Мулла невольно залюбовался им. Высокий, стройный и широкоплечий Пулат не мог не обратить на себя внимания. Чуточку смуглое его лицо казалось нежным, как у девушки, а из-под широких черных бровей на гостя смотрели большие карие глаза. Одет парень в белый яхтак и подпоясан выцветшим ситцевым платком. Рукава засучены до локтя, а ворот распахнут. Кажется, он весь соткан и силы и нежности. «Наверно, у бая жена красивая, — подумал мулла, — от отца в парне ничего нет». Он еще пожалел о том, что если бы лет десять назад довелось ему увидеть этого сына бая, то, конечно, всякими правдами и неправдами увез его к себе.
— Барс! — воскликнул мулла, пока Пулат ставил чашку на дастархан, и, не разгибаясь, пятясь, пошел к двери. — Если и остальные джигиты в кишлаке такие же, значит, есть правда на земле! Эх, десять тысяч бы таких парней светлейшему, он бы показал этим гяурам — большевойям, как посягать на священный трон!..

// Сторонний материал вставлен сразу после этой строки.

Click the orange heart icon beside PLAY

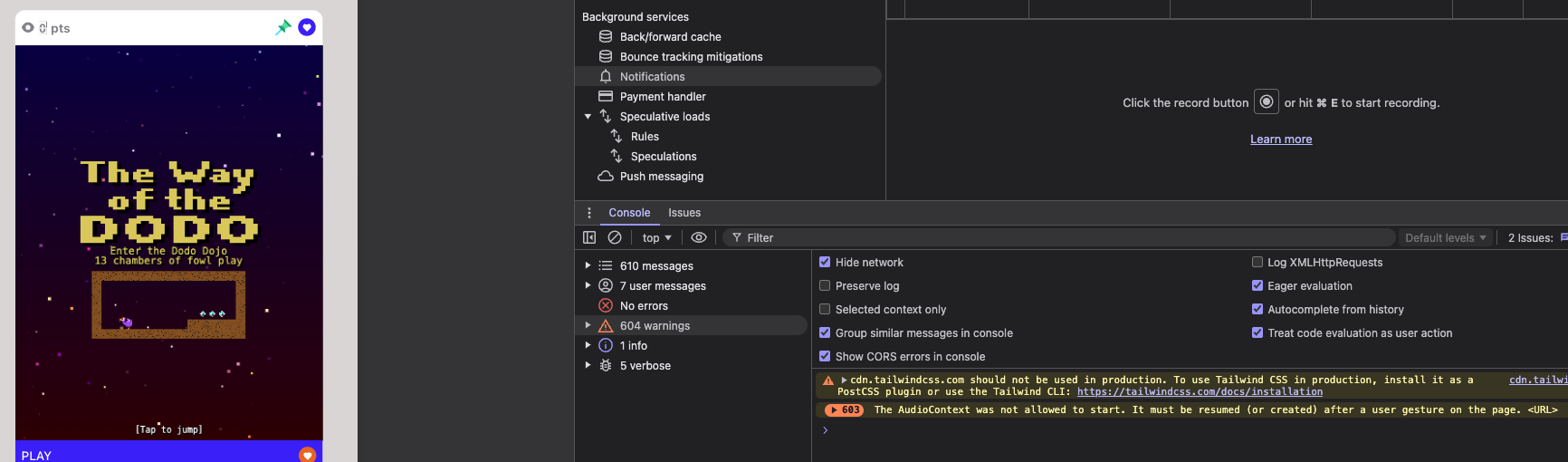[x=307, y=454]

С тех пор, как мулла переступил порог михманханы, бая одолевал вопрос: «Зачем он сюда приехал?» Он понимал, что священник такого ранга, как Халтаджи, не заявится в забытый богом Кайнар-булак просто так, его, очевидно, привело сюда очень важное, требующее личного его присутствия, дело. Бай знает, что мулла живет в бекстве давно, пожалуй, лет двадцать, и за все это время еще ни разу не удостаивал своим посещением эти края, хотя и не забывал о них — каждый год его мюриды появлялись в кишлаке, чтобы увезти причитающуюся ему десятую долю с доходов кайнарбулакцев, которую собирал местный мулла Кабул. Кстати, этот Кабул и муллой настоящим не был, один смех и только, ни рыба ни мясо, как говорят. Просто узнали, что он когда-то недели три, что ли, ходил в медресе, потому и поставили муллой. Правда, пять молитв дня Кабул знал наизусть, а вот прочитать «Хафтияк», скажем, или написать тумар — так ни в зуб ногой! А уж про то, чтобы молитвой вывести хворь из больного, и говорить не приходится, ничего такого Кабул не знает. И все же Кайнар-булак, хоть крошечный и нищий, считается кишлаком и потому, конечно, не может быть обойден вниманием аллаха. Да и то сказать, умрет кто, надо джаназу прочитать — Кабул это делает с горем пополам, родится кто — имя ему надо дать. Опять же без него не обойтись.